§ **Статья**:
Таблица dim_pet_type

In [15]:
dim_pet_type = mock_data \
    .select(
        col("customer_pet_type").alias("pet_type_name")
    ) \
    .distinct()

In [16]:
dim_pet_type.show()
dim_pet_type.count()

+-------------+
|pet_type_name|
+-------------+
|          dog|
|          cat|
|         bird|
+-------------+



3

In [17]:
write_table(dim_pet_type, "dim_pet_type")

Таблица dim_pet_breed

In [18]:
dim_pet_breed = mock_data \
    .select(
        col("customer_pet_breed").alias("pet_breed_name")
    ) \
    .distinct()

In [19]:
dim_pet_breed.show()
dim_pet_breed.count()

+------------------+
|    pet_breed_name|
+------------------+
|Labrador Retriever|
|          Parakeet|
|           Siamese|
+------------------+



3

In [20]:
write_table(dim_pet_breed, "dim_pet_breed")

Таблица dim_pet_category

In [21]:
dim_pet_category = mock_data.alias("md") \
    .select(
        col("md.pet_category").alias("pet_category_name")
    ) \
    .distinct()

In [22]:
dim_pet_category.show()
dim_pet_category.count()

+-----------------+
|pet_category_name|
+-----------------+
|         Reptiles|
|             Fish|
|            Birds|
|             Dogs|
|             Cats|
+-----------------+



5

In [23]:
write_table(dim_pet_category, "dim_pet_category")

Таблица dim_pet

In [24]:
dim_pet_type_df = read_table("dim_pet_type")
dim_pet_breed_df = read_table("dim_pet_breed")
dim_pet_category_df = read_table("dim_pet_category")

dim_pet = mock_data.alias("md") \
    .join(dim_pet_type_df.alias("pt"), col("md.customer_pet_type") == col("pt.pet_type_name")) \
    .join(dim_pet_breed_df.alias("pb"), col("md.customer_pet_breed") == col("pb.pet_breed_name")) \
    .join(dim_pet_category_df.alias("pc"), col("md.pet_category") == col("pc.pet_category_name")) \
    .select(
        col("md.customer_pet_name").alias("name"),
        col("pt.pet_type_id"),
        col("pb.pet_breed_id"),
        col("pc.pet_category_id")   
    ) \
    .distinct()

In [25]:
dim_pet.show()
dim_pet.count()

§ **Задание 1**:
Переведите на английский строку «Таблица dim_pet_breed» из статьи.
Статья и записи никак не связаны между собой.

§ **Исходные записи**:
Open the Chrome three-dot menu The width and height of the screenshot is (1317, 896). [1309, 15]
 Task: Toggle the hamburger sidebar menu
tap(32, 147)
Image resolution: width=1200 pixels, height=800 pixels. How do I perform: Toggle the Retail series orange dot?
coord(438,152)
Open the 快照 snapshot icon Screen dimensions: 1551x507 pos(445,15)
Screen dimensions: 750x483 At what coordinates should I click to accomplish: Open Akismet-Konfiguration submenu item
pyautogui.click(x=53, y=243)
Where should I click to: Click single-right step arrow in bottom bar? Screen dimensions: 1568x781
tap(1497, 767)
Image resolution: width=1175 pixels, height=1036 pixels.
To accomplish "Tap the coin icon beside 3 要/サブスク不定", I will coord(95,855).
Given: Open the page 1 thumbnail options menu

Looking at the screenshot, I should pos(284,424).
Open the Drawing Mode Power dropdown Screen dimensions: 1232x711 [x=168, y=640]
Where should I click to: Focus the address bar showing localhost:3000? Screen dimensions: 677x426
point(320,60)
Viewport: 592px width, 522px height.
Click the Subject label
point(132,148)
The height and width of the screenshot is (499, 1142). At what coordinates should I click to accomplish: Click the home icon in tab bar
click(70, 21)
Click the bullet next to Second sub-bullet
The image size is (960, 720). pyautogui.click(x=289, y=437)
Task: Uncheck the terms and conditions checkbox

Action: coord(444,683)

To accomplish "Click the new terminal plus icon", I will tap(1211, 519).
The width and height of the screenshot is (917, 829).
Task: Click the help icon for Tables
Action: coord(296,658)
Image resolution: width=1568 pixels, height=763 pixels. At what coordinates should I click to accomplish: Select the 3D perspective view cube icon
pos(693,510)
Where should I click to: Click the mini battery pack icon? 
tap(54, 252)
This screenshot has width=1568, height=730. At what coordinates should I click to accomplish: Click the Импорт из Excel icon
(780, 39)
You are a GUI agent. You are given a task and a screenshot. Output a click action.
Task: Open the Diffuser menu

§ **Задание 2**:
Оформите как CSV с двумя столбцами, input и output, записи начиная со строки, содержащей «Image resolution: width=1200», и вплоть до строки, содержащей «Open the 快照», включительно. На каждую пару «текст — ответ» нужна одна строка, где каждое значение стоит в отдельном поле в кавычках, а переносы строк заменены пробелами.

§ **Ответ к заданию 1**:
The dim_pet_breed table

§ **Ответ к заданию 2**:
input,output
"Image resolution: width=1200 pixels, height=800 pixels. How do I perform: Toggle the Retail series orange dot?","coord(438,152)"
"Open the 快照 snapshot icon Screen dimensions: 1551x507","pos(445,15)"